Esa tarde me tocó ser el último en recibir el juguete. Era la más grande, la más vistosa y la más colorida. Había usado, para las alas y la cola, los retazos de papel que le habían sobrado de otros trabajos. Era un experimento para él, pues yo había comprado dos pliegos del mismo color. Se levantó con la cometa —que era de su tamaño—, corrió un poco riéndose como un niño y todos quedamos boquiabiertos cuando el viento la elevó con suavidad. La vimos ascender, balanceándose, hasta encontrar su propio equilibrio en el aire. Jugó con ella un rato, quitándole y dándole hilo. Sonreía y saltaba de alegría. Luego me entregó el ovillo que sostenía, era la envidia de todos los chicos del barrio.

Uno por uno, todos cogían un momento mi cometa y se retiraban sin que yo me diera cuenta, tan emocionado como estaba. Me fui quedando solo. Ya atardecía cuando escuché la voz de mi madre. Decidí ignorarla un poco y el tiempo voló, como lo hacía mi cometa.

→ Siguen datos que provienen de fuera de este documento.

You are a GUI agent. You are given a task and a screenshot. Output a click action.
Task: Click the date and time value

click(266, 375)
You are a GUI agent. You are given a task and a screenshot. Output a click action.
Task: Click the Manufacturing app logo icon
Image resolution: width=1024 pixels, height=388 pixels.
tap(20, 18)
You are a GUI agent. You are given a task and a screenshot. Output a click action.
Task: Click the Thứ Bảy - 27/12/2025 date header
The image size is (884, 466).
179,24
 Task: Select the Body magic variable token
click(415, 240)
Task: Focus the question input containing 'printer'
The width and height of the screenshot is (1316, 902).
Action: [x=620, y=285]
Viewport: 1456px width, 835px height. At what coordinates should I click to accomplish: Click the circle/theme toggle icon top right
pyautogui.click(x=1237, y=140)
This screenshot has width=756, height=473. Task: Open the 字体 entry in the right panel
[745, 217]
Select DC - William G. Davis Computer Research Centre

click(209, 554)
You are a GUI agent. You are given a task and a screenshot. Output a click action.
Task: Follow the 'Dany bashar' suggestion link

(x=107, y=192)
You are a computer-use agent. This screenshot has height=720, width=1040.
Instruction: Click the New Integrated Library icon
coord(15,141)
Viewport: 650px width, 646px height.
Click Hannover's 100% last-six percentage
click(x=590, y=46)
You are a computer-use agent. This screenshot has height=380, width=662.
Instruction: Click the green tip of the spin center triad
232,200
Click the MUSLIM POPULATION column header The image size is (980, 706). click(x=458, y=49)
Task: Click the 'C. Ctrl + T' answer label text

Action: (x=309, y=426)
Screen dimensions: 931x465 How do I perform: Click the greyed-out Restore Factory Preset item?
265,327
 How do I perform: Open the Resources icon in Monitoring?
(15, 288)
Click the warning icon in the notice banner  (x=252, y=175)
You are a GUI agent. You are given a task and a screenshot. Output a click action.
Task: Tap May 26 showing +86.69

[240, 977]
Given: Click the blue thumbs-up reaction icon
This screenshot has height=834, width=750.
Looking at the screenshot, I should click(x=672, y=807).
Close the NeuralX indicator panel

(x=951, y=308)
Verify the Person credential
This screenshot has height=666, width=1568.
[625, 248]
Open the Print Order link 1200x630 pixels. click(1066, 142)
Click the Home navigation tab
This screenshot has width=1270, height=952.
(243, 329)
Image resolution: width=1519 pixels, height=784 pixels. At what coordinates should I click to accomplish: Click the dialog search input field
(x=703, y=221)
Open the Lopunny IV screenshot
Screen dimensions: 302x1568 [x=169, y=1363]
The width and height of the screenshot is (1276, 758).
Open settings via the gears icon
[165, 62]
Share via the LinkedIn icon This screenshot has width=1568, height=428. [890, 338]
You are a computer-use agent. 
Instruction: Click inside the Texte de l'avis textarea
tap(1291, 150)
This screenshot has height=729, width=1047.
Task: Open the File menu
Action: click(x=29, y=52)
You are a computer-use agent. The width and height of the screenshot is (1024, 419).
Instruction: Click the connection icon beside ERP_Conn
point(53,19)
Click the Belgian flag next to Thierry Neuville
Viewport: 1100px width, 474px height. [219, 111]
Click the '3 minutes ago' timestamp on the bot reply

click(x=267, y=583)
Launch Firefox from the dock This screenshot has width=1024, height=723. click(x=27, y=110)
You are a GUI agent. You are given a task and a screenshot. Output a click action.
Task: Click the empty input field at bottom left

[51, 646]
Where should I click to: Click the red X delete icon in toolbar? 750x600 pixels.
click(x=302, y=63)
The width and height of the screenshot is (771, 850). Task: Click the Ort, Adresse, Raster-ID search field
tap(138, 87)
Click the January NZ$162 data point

—¡Te tienes que bañar! —me gritó mi madre, ya caída la tarde. Pero incluso ella, al acercarse, se quedó un momento mirando el cielo, fascinada.

La cometa cascabeleaba con el viento, “pidiendo más hilo”. Yo la complacía y desenredaba el ovillo sin medir consecuencias. En el momento menos pensado, el hilo se soltó de mi mano y se alejó en un abrir y cerrar de ojos. Corrí tratando de recuperarla, pero ya era tarde.

A lo lejos, el hilo se enredó en la rama de un árbol y ahí se detuvo. La cometa siguió volando con elegancia. La noche caía, pero en lo alto la cometa seguía encendida por la última luz del sol, como si se negara a morir. Mi madre tomó mi mano y, consternados, nos alejamos.

Hoy, cuando cierro los ojos, todavía la veo suspendida, enredada en aquel árbol, volando para siempre. En esa cometa se quedaron muchos de mis sueños, y quizá también la certeza de que algunos nunca regresan, pero siguen ahí arriba, recordándonos que una parte de nosotros siempre quiere volar.